-------- PASSAGE GIVEN

Retroactive Deja vu

Jack wrote this in September, 2005:

A decade ago emergency management workers used to marvel.

A tidal wave, an earthquake, mudslides, floods hit in South America, China, Armenia, casualties would be in the thousands, sometimes hundreds of thousands.  But a similar event in the US would leave a few dozen people dead with just a lot of property damage.

Emergency management workers knew this wasn’t their doing.  Mitigation workers knew it wasn’t their doing.  A few believed it was just a confirmation that God was on the side of America.  Most believed it was pure, dumb luck.

Everyone knew the potential was there, the vulnerabilities.  In fact, one of the reasons no effective mitigation efforts found support lay in the fact that these things simply don’t happen to the United States.  They happen elsewhere, to foreigners, to strangers.

We watched the tragedies, helped as we could, we Americans, but we came to believe a catastrophy for America was an airline crash where a hundred or so people died.  A hurricane where people lost their homes.

----------------
-------- DATA LINES

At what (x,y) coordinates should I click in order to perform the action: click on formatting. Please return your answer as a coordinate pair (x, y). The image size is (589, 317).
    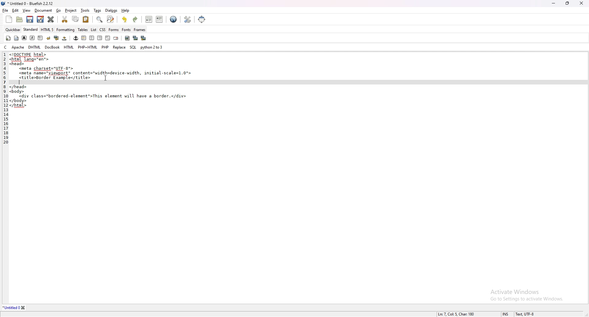
    Looking at the image, I should click on (66, 29).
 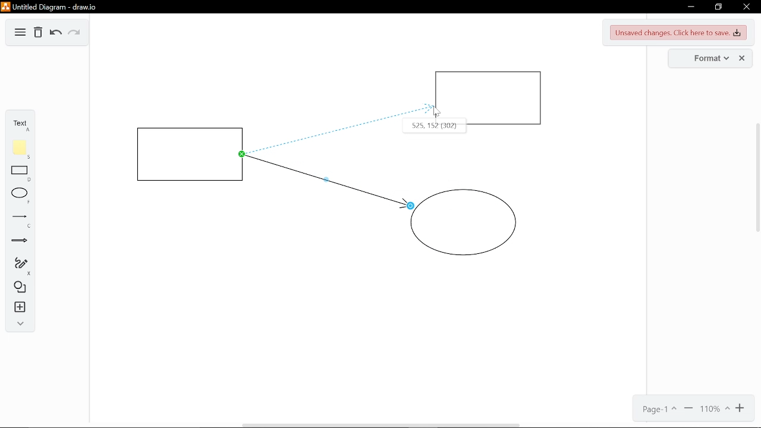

----------------

**WRITTEN REQUEST 1:** In the essay, swap "tidal wave" for "tsunami" and reproduce the passage between "Retroactive Deja vu" and "of property damage.", inclusive.
**WRITTEN REQUEST 2:** According to the essay, what did most people believe explained why disasters in the United States left so few dead?

**EXPECTED OUTPUT 1:**
Retroactive Deja vu

Jack wrote this in September, 2005:

A decade ago emergency management workers used to marvel.

A tsunami, an earthquake, mudslides, floods hit in South America, China, Armenia, casualties would be in the thousands, sometimes hundreds of thousands.  But a similar event in the US would leave a few dozen people dead with just a lot of property damage.

**EXPECTED OUTPUT 2:** Pure, dumb luck.